» **Task to carry out**: Copy the data verbatim, everything from the line containing "Given: Check the 女 gender checkbox" down to the end of the data, omitting the pictures.

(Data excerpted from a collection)
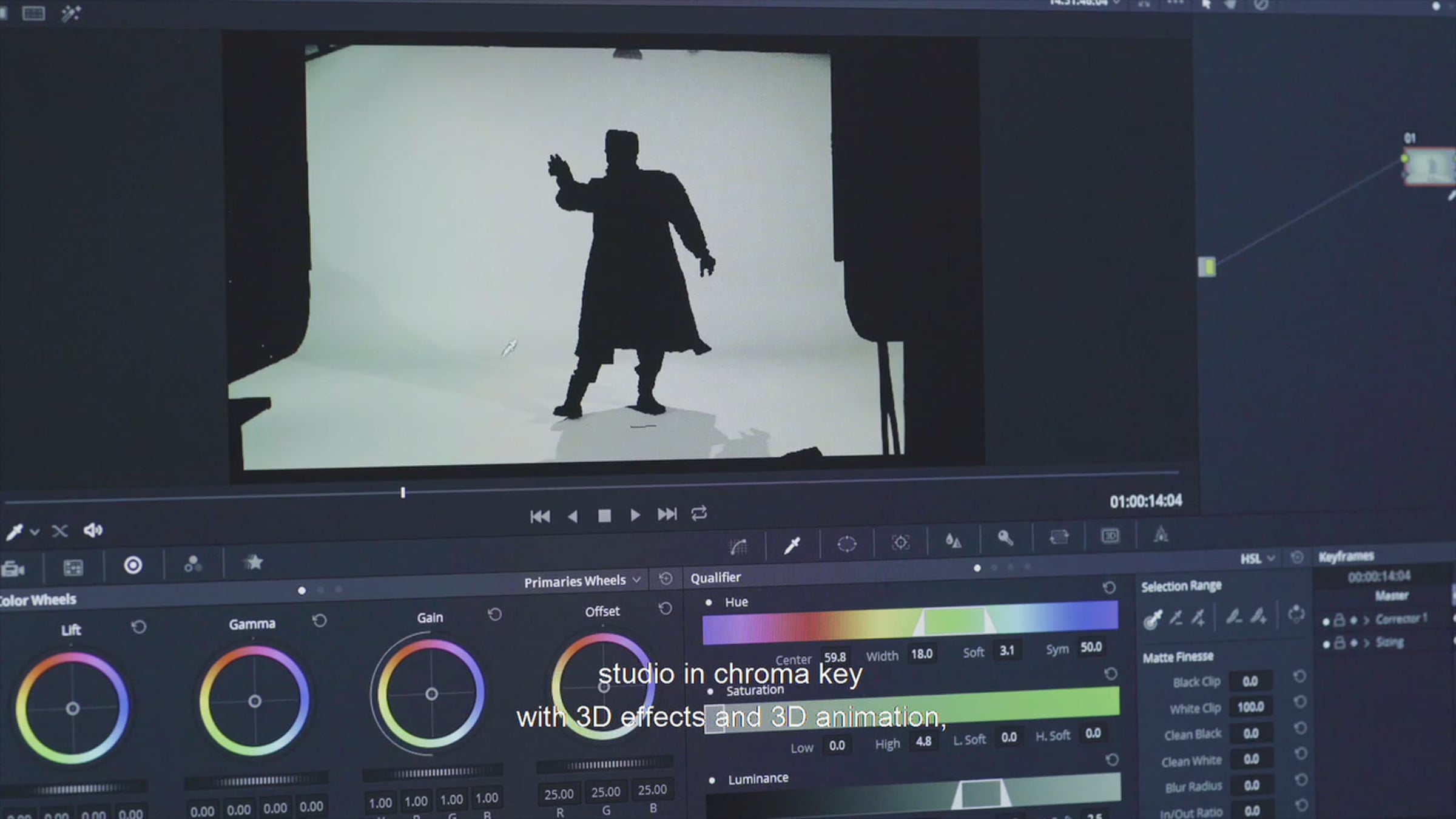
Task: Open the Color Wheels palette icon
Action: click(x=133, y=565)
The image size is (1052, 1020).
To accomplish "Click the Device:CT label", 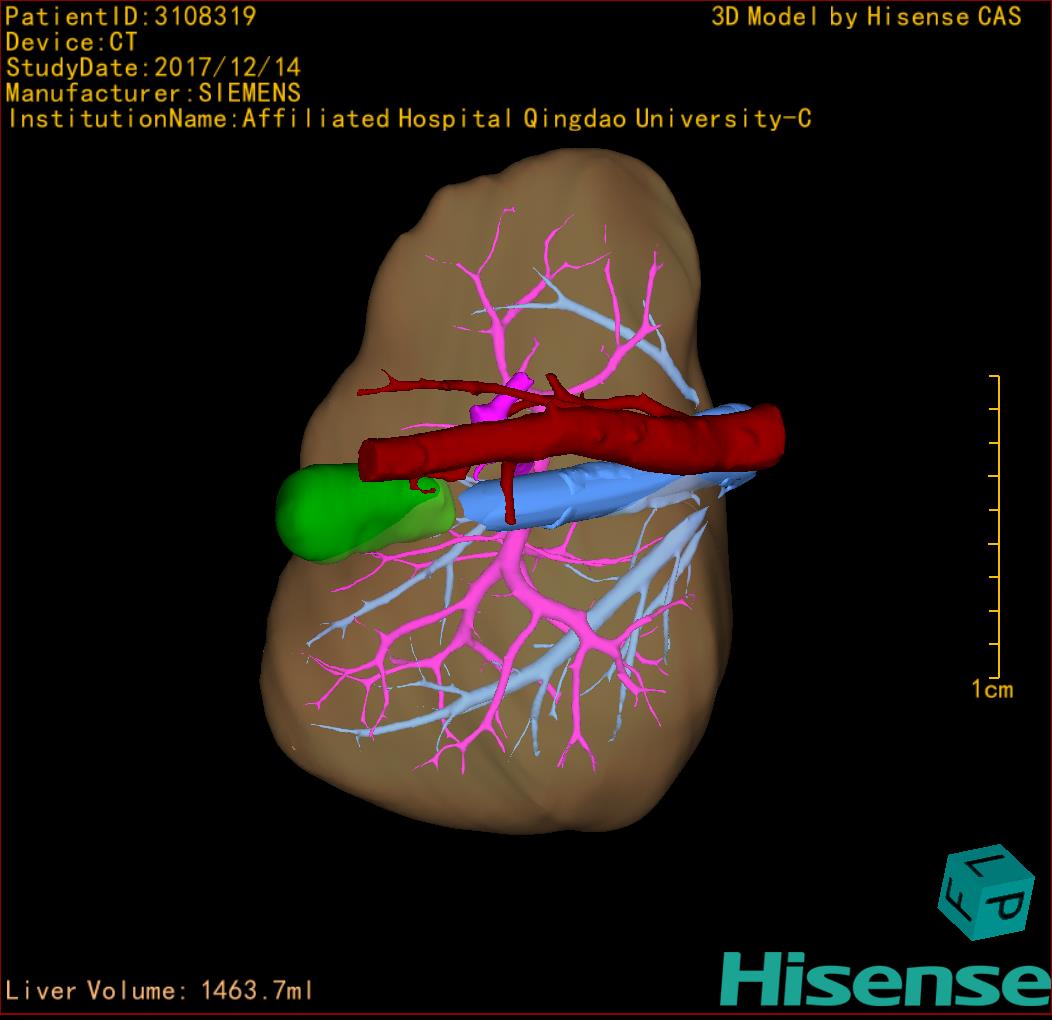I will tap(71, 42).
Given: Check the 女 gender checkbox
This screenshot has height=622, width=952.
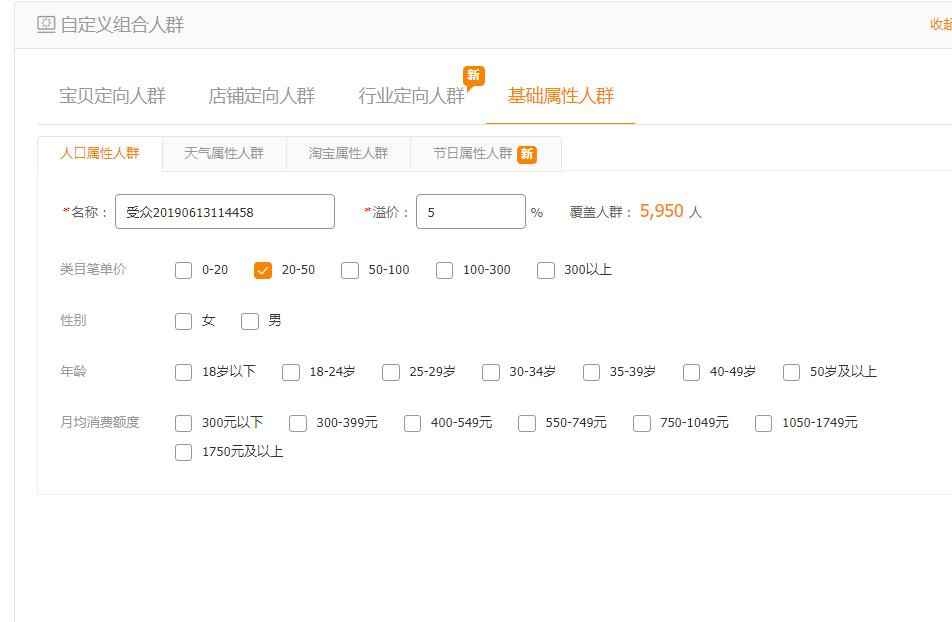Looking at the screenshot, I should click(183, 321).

» **Answer to the problem**:
Given: Check the 女 gender checkbox
This screenshot has height=622, width=952.
Looking at the screenshot, I should click(183, 321).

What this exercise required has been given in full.